Figura 1. Percentuale di codici bianchi, per Regione. Anni 2022 e 2023. Fonte: Agenas.
Risulta difficile ipotizzare che ci siano motivazioni sanitarie alla base di queste differenze: sembra più ragionevole pensare che la loro origine vada ritrovata in indicazioni specifiche fornite dalle singole regioni alle proprie strutture relativamente alle modalità con cui deve essere interpretata la condizione di urgenza, ed in particolare la differenza tra “urgenza minore” (codice verde: condizione stabile, senza rischio evolutivo, percorso diagnostico terapeutico solitamente semplice/monospecialistico) e “non urgenza” (codice bianco: condizione stabile di minima rilevanza clinica, risolvibile dal medico di medicina generale, o dallo specialista, in ambulatorio), cioè le due classi di priorità più vicine alla linea che separa l’accesso gratuito (codice verde) dall’accesso con ticket (codice bianco).

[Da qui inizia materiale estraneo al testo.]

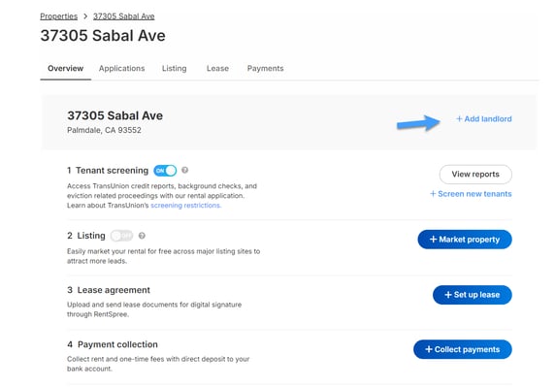
Task: Open the screening restrictions link
Action: [186, 206]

Ne consegue che, di fatto, l’accesso al livello essenziale di assistenza costituito dal Pronto Soccorso genera disuguaglianze evidenti ed inique per la popolazione, perché cittadini con lo stesso (apparente) bisogno tradotto dal codice bianco si trovano a dover contribuire economicamente in maniera sostanzialmente differente a seconda della regione dove avviene l’accesso alla struttura ospedaliera. Per altro, non sembra che la diversa frequenza relativa di codici bianchi nelle regioni sia legata a importi di ticket più leggeri (cioè più codici bianchi dove il ticket è minore) o più pesanti (meno codici bianchi dove il ticket è maggiore).
Il significato di questa jungla dei ticket in termini di iniquità e disuguaglianze è evidente, ma il suo rilievo a livello economico globale è molto scarso: infatti, la raccolta complessiva dei ticket del PS a livello nazionale non arriva a 35 milioni di euro (dati Agenas 2022: era circa 45 milioni prima della pandemia), quasi 15 dei quali raccolti dal solo Veneto, e rappresenta circa il 2% di tutti i ticket sanitari (farmaceutica esclusa).
L’esigenza di governare gli accessi impropri (codici bianchi) al PS, ed anche quella di limitare gli accessi in codice verde, è un obiettivo che ogni servizio sanitario regionale si deve porre: il quesito che si apre è se il raggiungimento di tale obiettivo debba passare attraverso un’azione iniqua e disuguale come è oggi la politica di compartecipazione oppure se si debba pensare ad altre strade.